There was a fortnight to spare before Vera was to start for Italy, and Lady Okehampton wanted her to stay at Disbrowe till a day or two before she left England.
"Portland Place will be awfully triste," she said; "I cannot see why you should go and bury yourself alive there for a fortnight."
Vera pleaded preparations—clothes to order for the winter.
"Surely not in London, when you can stop in Paris and get all you want."
There were other things to be done, arrangements to be made, Vera told her aunt. A certain portion of the staff was to start for Rome, by direct and rapid journeying, while she, with only her maid and a footman, was to travel by easy stages along the Riviera.
Lady Okehampton was rather melancholy in the last hour she and her niece spent together in her morning-room.

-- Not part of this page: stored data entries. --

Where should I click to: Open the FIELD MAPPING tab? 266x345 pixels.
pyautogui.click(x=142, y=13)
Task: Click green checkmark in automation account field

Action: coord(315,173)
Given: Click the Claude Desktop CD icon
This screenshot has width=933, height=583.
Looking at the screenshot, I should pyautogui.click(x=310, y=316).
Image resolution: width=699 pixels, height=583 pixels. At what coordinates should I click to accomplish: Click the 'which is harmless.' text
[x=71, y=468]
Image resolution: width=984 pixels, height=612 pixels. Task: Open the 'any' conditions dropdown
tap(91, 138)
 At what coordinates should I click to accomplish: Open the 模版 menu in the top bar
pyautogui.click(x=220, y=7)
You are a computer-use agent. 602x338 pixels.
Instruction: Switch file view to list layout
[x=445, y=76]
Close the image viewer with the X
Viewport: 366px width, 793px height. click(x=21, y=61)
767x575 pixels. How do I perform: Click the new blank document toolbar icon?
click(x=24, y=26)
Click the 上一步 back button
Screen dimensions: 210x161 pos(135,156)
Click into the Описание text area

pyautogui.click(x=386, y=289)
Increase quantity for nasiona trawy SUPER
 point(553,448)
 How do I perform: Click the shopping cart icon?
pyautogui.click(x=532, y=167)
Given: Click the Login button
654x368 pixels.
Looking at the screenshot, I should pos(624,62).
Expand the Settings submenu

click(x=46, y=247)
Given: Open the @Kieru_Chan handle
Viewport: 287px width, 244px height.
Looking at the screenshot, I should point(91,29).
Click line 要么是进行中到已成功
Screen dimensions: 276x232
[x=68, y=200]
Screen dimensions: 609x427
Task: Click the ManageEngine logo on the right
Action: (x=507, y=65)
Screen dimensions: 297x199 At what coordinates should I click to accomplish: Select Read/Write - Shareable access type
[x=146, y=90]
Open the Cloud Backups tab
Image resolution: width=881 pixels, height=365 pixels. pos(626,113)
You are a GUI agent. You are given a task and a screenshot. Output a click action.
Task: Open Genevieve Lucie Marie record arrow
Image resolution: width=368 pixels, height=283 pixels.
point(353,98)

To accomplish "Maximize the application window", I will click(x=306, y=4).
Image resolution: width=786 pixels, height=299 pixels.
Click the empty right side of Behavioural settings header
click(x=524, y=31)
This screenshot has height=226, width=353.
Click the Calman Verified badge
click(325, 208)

"I'm afraid the pace at which you and Claude are taking life must wear you out before long," she said. "You are never quiet; always rushing from one thing to another; even here, where I wanted you to come for absolute rest, just to dawdle about the gardens, and doze in a hammock all the afternoon, with a quiet evening's bridge. But you have given yourself no more rest here than in London. Okehampton told me the way you tore about on those ungovernable horses, miles and miles away over the moor, while other people were jogging after the hounds, or waiting about in the lanes. He said it was not cubbing, but skylarking; and the skipper complained that Mr. Rutherford insisted on sailing the yacht in the teeth of a dangerous gale. 'He's the generousest gentleman I've ever been out with,' old Peter said, 'but he's the recklessest; and I wouldn't give twopence for his chance of making old bones.'"
"Poor old Peter," sighed Vera. "We often had a squabble with him—what he called a stand-further. He's a conscientious old dear, and a fine sailor; but he would never have found the shortest way to India."
"You wanted rest, Vera; but instead of resting, you have done all the most tiring things you could invent for yourself."